Intel 48 core Single Chip Cloud Processor
Recently two companies announced 48 core processors. Intel announced they are working on a 48 core processor idea for smart phones and tablets. They believe it will be in use within 10 years, which is an eternity in computer terms. Meanwhile Cavium, makers of MIPS based networking processors announced a new 64bit MIPS based 48-core networking processor. The Octeon III, running at 2.5GHz is expected to beginning shipping soon. Cavium already makes and ships a 32 core MIPS processor. So clearly multi-core processors are not something we need to wait 10 years for.
Tilera, another processor company, is ramping up production of the TILE-Gx family. This processor running at 1-1.2GHz supports from 9 to 100 cores (currently they are shipping 36 core versions). NetLogic (now owned by Broadcom) made a 32 core MIPS64 processor and Azul Systems has been shipping a 54 core processor for several years now. Adapteva is now shipping a custom 64 core processor (the Epiphany-IV). This design is expected to scale to many thousands of cores.

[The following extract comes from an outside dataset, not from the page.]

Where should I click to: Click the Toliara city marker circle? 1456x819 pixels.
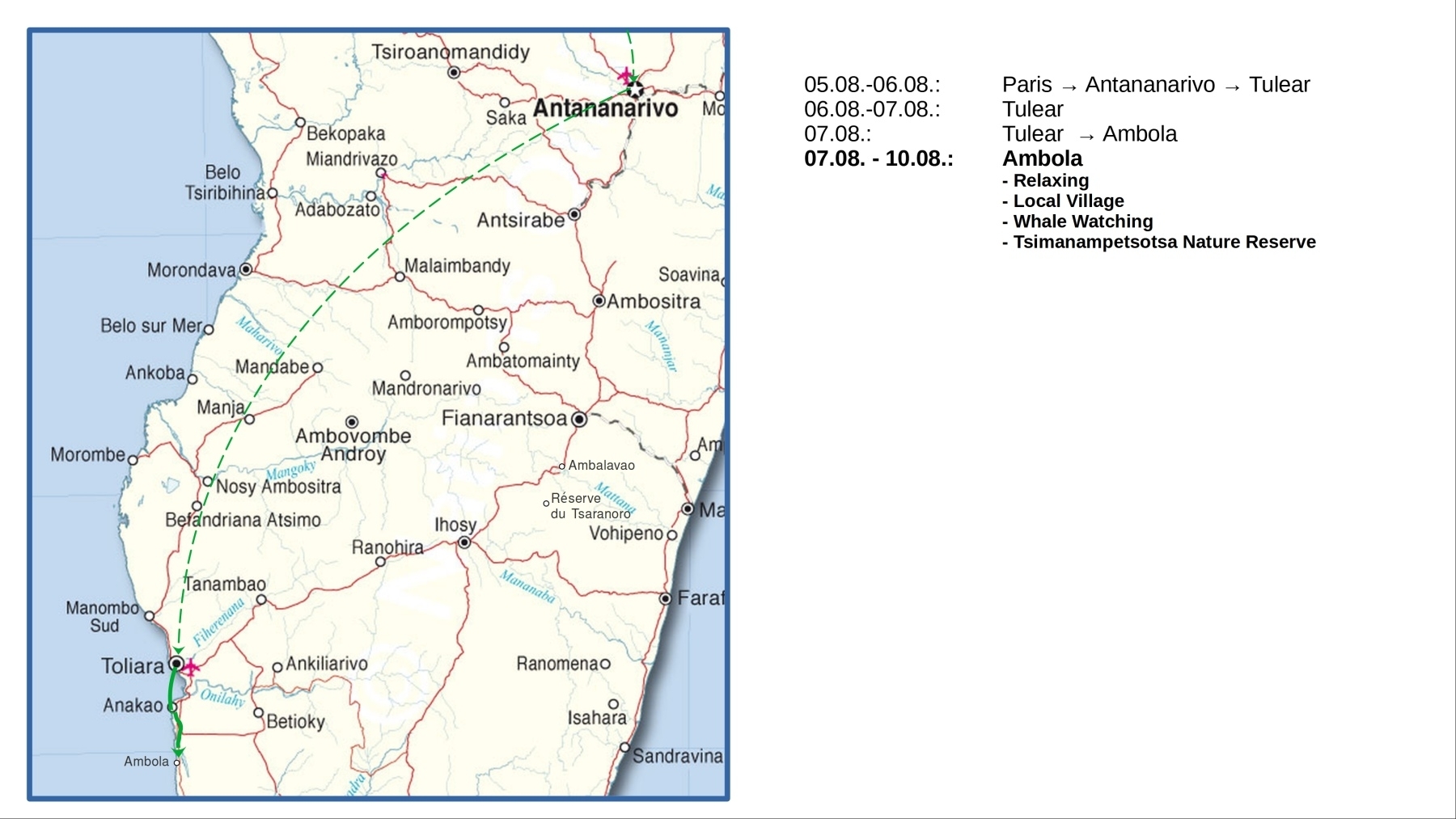click(x=176, y=664)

Why is this all important?
Tilera multi-core wafer
While your personal computer, which typically is running a dual, or quad core, or perhaps even a new Intel 10 core Xeon is practical for most general computing, these processors are not adequate for many jobs. Ramping up clock speed, the GHz wars, was long thought to be the solution to increasing performance in computing. Just making the pipe faster and faster, and reducing the bottlenecks that fed it new instructions (memory, disk, cache, etc) was the proposed solution to needing more performance. To a point it worked, until a wall was hit, that wall was power and thermal requirements. With increasing clock speed processors ran hotter and began drawing immense amounts of current (some processors were pulling well over 100 amps, albeit at low voltage). This was somewhat alleviated by process shrinks, but still, the performance, per watt, was decreasing.
Many computing tasks are repetitive, do the exact same thing to each of a set of data, and the results are not interdependent meaning A does not have to happen before you can do B. You can perform an operation on A, B and C, all at once and then spit out the results. This is typically true of processing network data, processing video, audio, and many other tasks. Coding and compiling methods had to be updated, allowing programs to run in many ‘threads’ which could be split amongst many cores (either real or virtual) on a processor, but once done, the performance gains were tremendous.
Clearspeed CSX700 192 cores @ 250MHz
This allows a processor to have increased performance, at a relatively low clock speed. Work loads can also be balanced, a task that does not lend itself to parallelism, can be assigns to a single core, while the other cores can be busy doing other work.
There are several main benefits to multi-cores:
Increased performance for parallel tasks: This was the original goal, split a single problem into many smaller ones, and process them all at once. That is why massively multi-core processors began in the embedded world, dealing with digital signal processing and networking.
Dynamic Performance: Dynamic clocking of multi-core processors has led to tremendous power savings. Some tasks don’t need all the performance on all the cores, so a modern multi-core processor can dynamically scale the clock speed, and voltage, of each core, as needed. If not all cores are needed, they can be put to sleep, saving power. If a non-parallel task is encountered, a single core can be dedicated to it, at an increased clock speed.
Upgradeability: If a system is designed correctly, and the code is written/compiled well, the system does not know, or care how many cores the processor has. This means that performance can, in general, be upgraded just by swapping out the physical silicon with one with more cores. This is common in larger super computers, and other systems. HP even made a custom Itanium, called the Hondo MX2 that integrated 2 Madison cores on a single Itanium module. This allowed their Superdome servers to be upgraded with nothing more then a processor swap, much cheaper then replacing the entire server.
Not all tasks are easily handled in a parallel fashion, and for this reason clock speed is still important in some applications where B cannot happen until A is complete (data dependencies). There are, and will continue to be systems where this is the focus, such as the IBM system Zec12 which runs at a stunning 5.5GHz. However, as power becomes a more and more important aspect of computing, we will continue to see an ever increasing number of cores per chip in many applications. Is there a limit? Many think not, and Intel has made a case for the use of 1000+ core processors.